In [1]:
import pandas as pd
import nltk
import string
from nltk.corpus import stopwords
from nltk.stem import WordNetLemmatizer
from sklearn.feature_extraction.text import TfidfVectorizer
from sklearn.svm import SVC
from sklearn.model_selection import train_test_split
from sklearn.metrics import accuracy_score
import pickle

In [2]:
# Download necessary NLTK resources
nltk.download('stopwords')
nltk.download('wordnet')

[nltk_data] Downloading package stopwords to
[nltk_data]     C:\Users\prabo\AppData\Roaming\nltk_data...
[nltk_data]   Package stopwords is already up-to-date!
[nltk_data] Downloading package wordnet to
[nltk_data]     C:\Users\prabo\AppData\Roaming\nltk_data...
[nltk_data]   Package wordnet is already up-to-date!


True

In [3]:
# Function for text preprocessing
def preprocess_text(text):
    # Remove punctuation
    text = text.translate(str.maketrans('', '', string.punctuation))

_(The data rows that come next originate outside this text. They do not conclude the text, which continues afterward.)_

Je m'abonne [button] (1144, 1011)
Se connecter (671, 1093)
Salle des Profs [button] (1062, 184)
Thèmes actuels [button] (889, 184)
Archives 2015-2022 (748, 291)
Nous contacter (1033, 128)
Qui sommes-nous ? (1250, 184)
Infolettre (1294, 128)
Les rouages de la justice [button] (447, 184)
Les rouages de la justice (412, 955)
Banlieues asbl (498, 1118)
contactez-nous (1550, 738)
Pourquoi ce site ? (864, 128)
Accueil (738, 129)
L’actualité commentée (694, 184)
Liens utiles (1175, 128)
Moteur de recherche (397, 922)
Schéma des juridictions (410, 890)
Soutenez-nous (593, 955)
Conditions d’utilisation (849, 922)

    # Convert to lowercase
    text = text.lower()

    # Tokenize the text
    tokens = text.split()

    # Remove stopwords
    stop_words = set(stopwords.words('english'))
    tokens = [word for word in tokens if word not in stop_words]

    # Lemmatization
    lemmatizer = WordNetLemmatizer()
    tokens = [lemmatizer.lemmatize(word) for word in tokens]

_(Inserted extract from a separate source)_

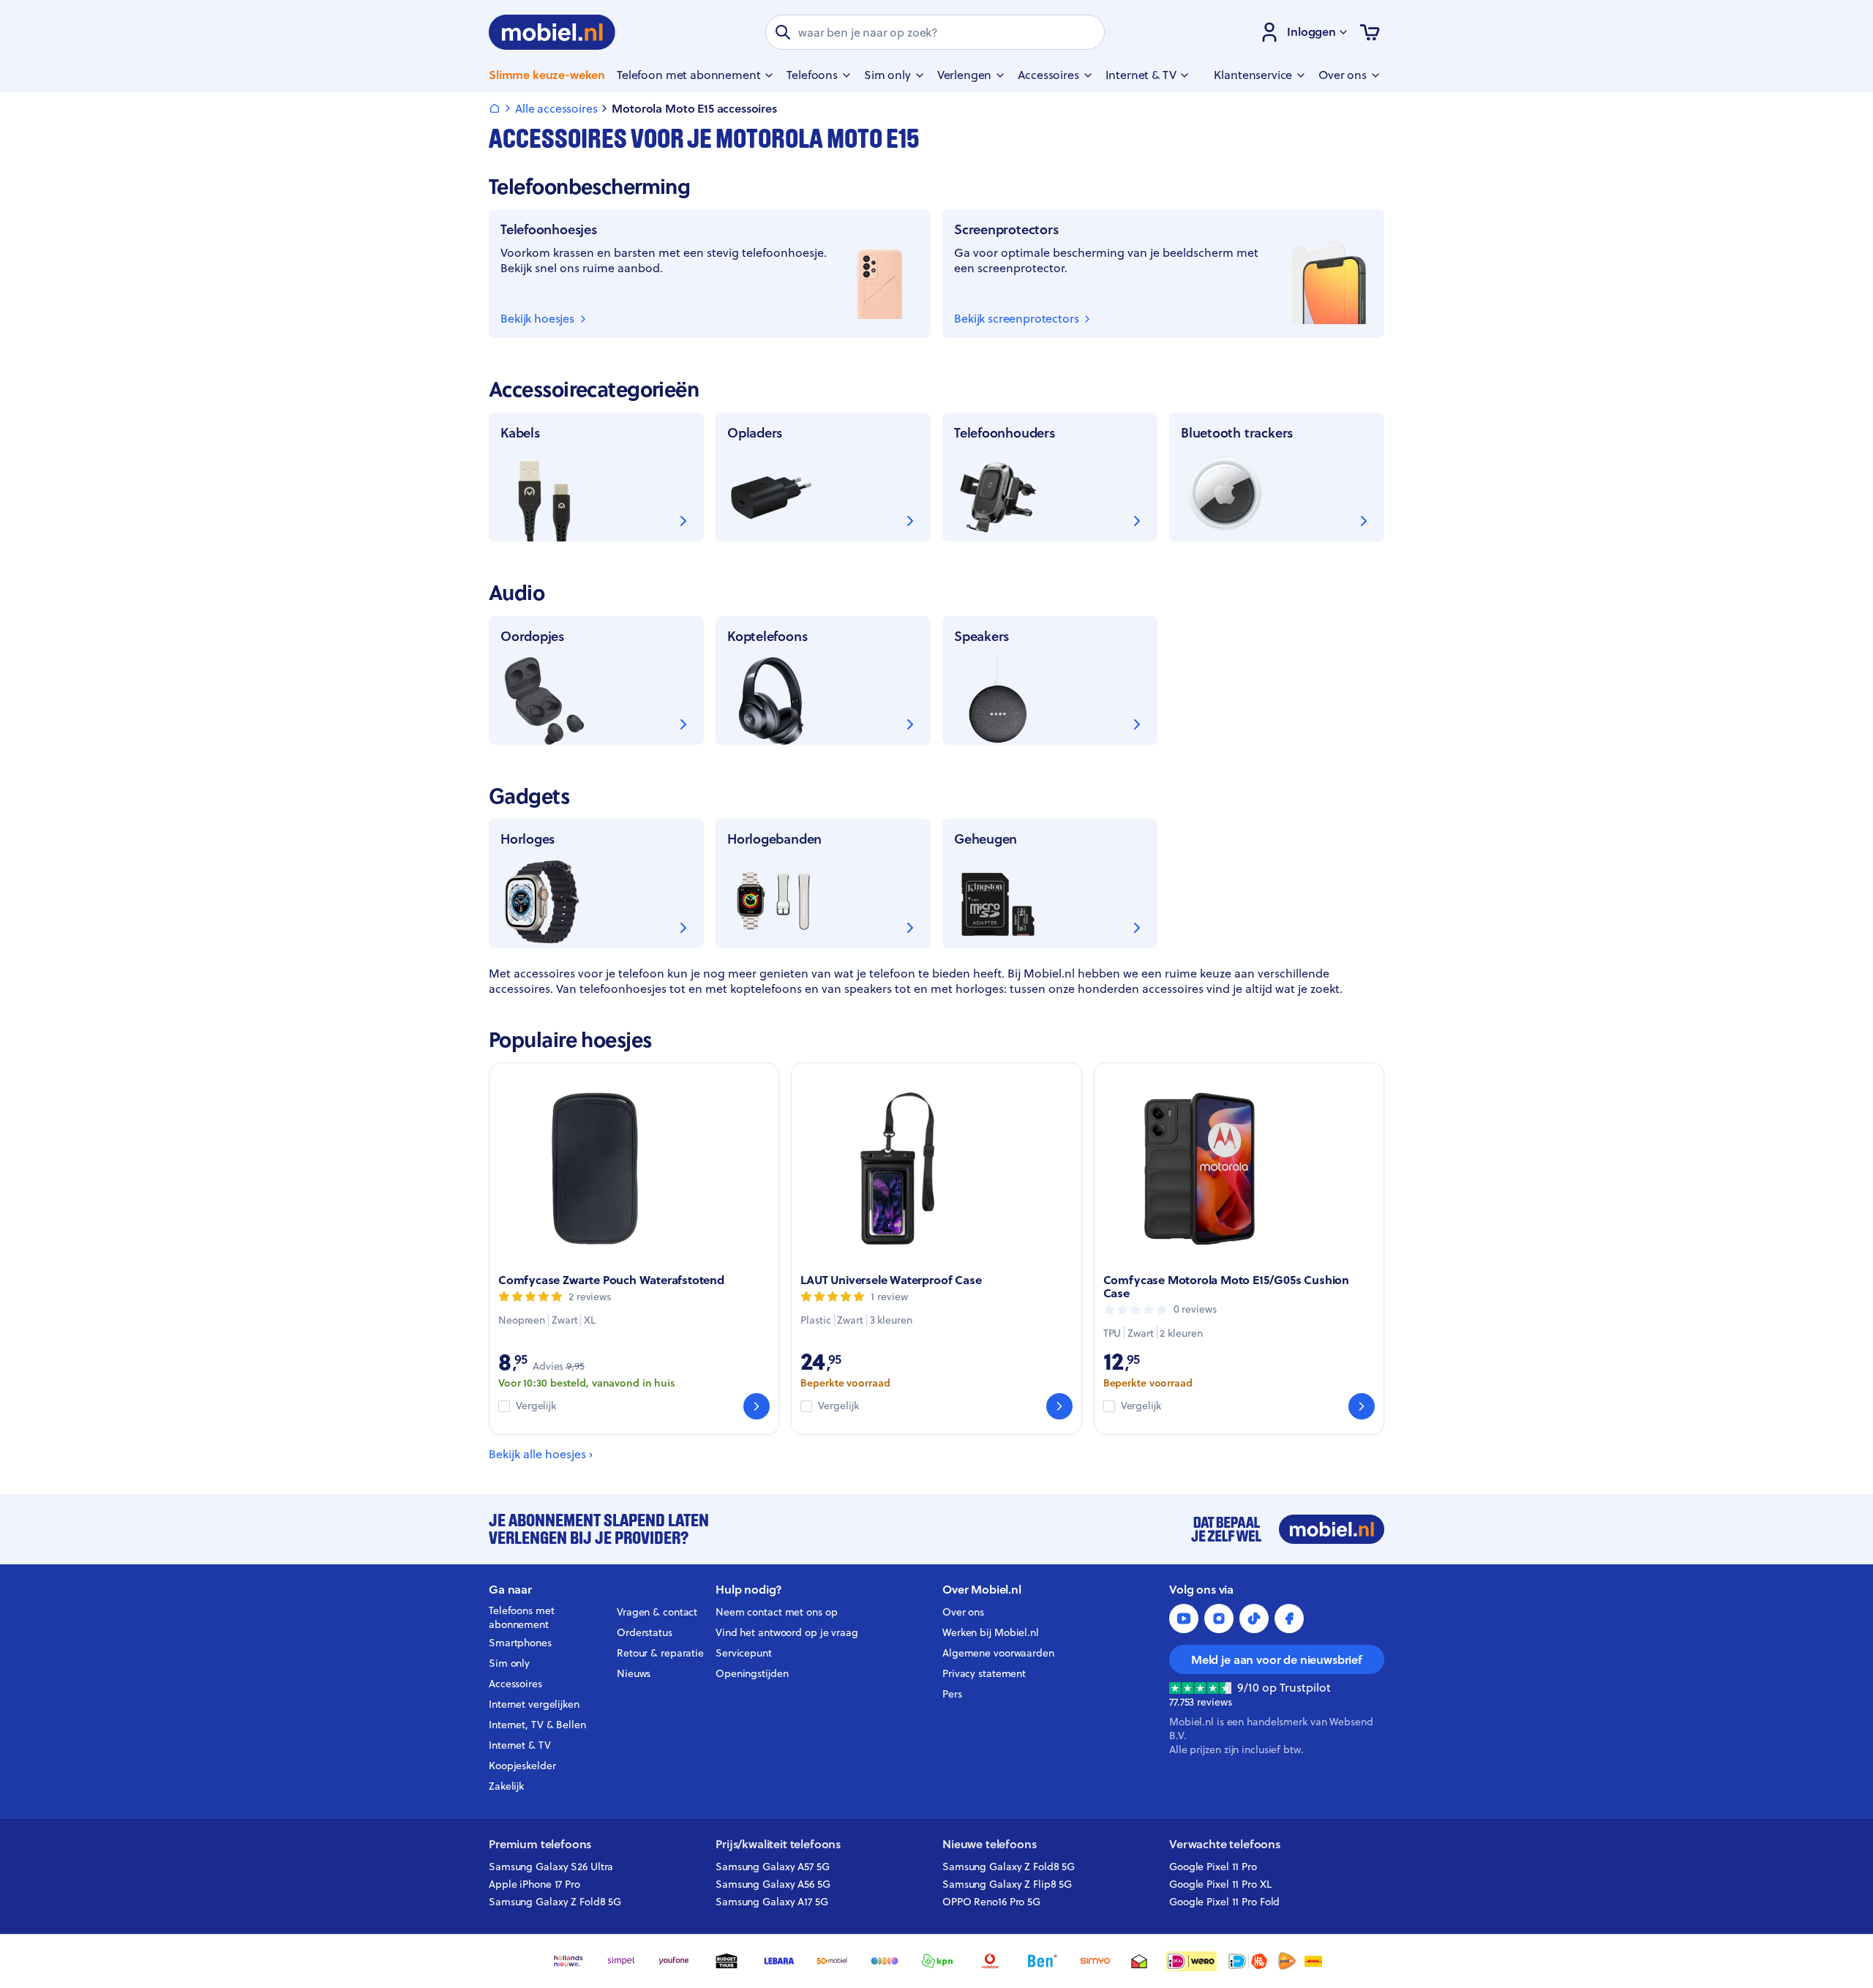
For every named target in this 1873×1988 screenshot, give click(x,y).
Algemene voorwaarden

    # Join the tokens back into a single string
    preprocessed_text = ' '.join(tokens)

    return preprocessed_text

In [4]:
# Load the stress dataset
df = pd.read_csv('Stress.csv')  # Replace with the path to the downloaded dataset


In [5]:
# Preprocess the text data
df['text'] = df['text'].apply(preprocess_text)

In [6]:
# Split the dataset into training and testing sets
X_train, X_test, y_train, y_test, sentence_range_train, sentence_range_test = train_test_split(
    df['text'], df['label'], df['sentence_range'], test_size=0.2, random_state=42
)

In [7]:
# Vectorize the preprocessed text data using TF-IDF vectorizer
vectorizer = TfidfVectorizer()
X_train_vectorized = vectorizer.fit_transform(X_train)
X_test_vectorized = vectorizer.transform(X_test)

In [8]:
# Train an SVM classifier for multi-class classification
model = SVC(decision_function_shape='ovr', probability=True)
model.fit(X_train_vectorized, y_train)

In [9]:
# Evaluate the model
y_pred_train = model.predict(X_train_vectorized)
train_accuracy = accuracy_score(y_train, y_pred_train)
print("Training Accuracy:", train_accuracy)


Training Accuracy: 0.9933920704845814


In [10]:
y_pred_test = model.predict(X_test_vectorized)
test_accuracy = accuracy_score(y_test, y_pred_test)
print("Testing Accuracy:", test_accuracy)


Testing Accuracy: 0.7359154929577465


In [11]:

# Define the stress level mapping
stress_level_mapping = {
    0: "Neutral",
    1: "Stressed",
   
}

In [12]:
# Get user input
user_input = input("Enter your feedback : ")

In [13]:
# Preprocess the user input
preprocessed_input = preprocess_text(user_input)


In [14]:
# Vectorize the preprocessed user input
user_input_vectorized = vectorizer.transform([preprocessed_input])

In [15]:
# Predict stress level and confidence score for user input
predicted_label = model.predict(user_input_vectorized)[0]
confidence = model.predict_proba(user_input_vectorized)[0][predicted_label]
predicted_sentence_range = sentence_range_train.unique()[predicted_label]

In [16]:
# Map the predicted label to the corresponding stress level category
predicted_stress_level = stress_level_mapping[predicted_label]

In [17]:
# Print the predicted stress level, predicted sentence range, and confidence score
print("Predicted Stress Level:", predicted_stress_level)
print("Predicted Sentence Range:", predicted_sentence_range)
print("Confidence Score:", confidence)

Predicted Stress Level: No Stress
Predicted Sentence Range: (30, 35)
Confidence Score: 0.9360805004981141


In [18]:


# Save the model
with open('stress_prediction_by_txt.pkl', 'wb') as file:
    pickle.dump(model, file)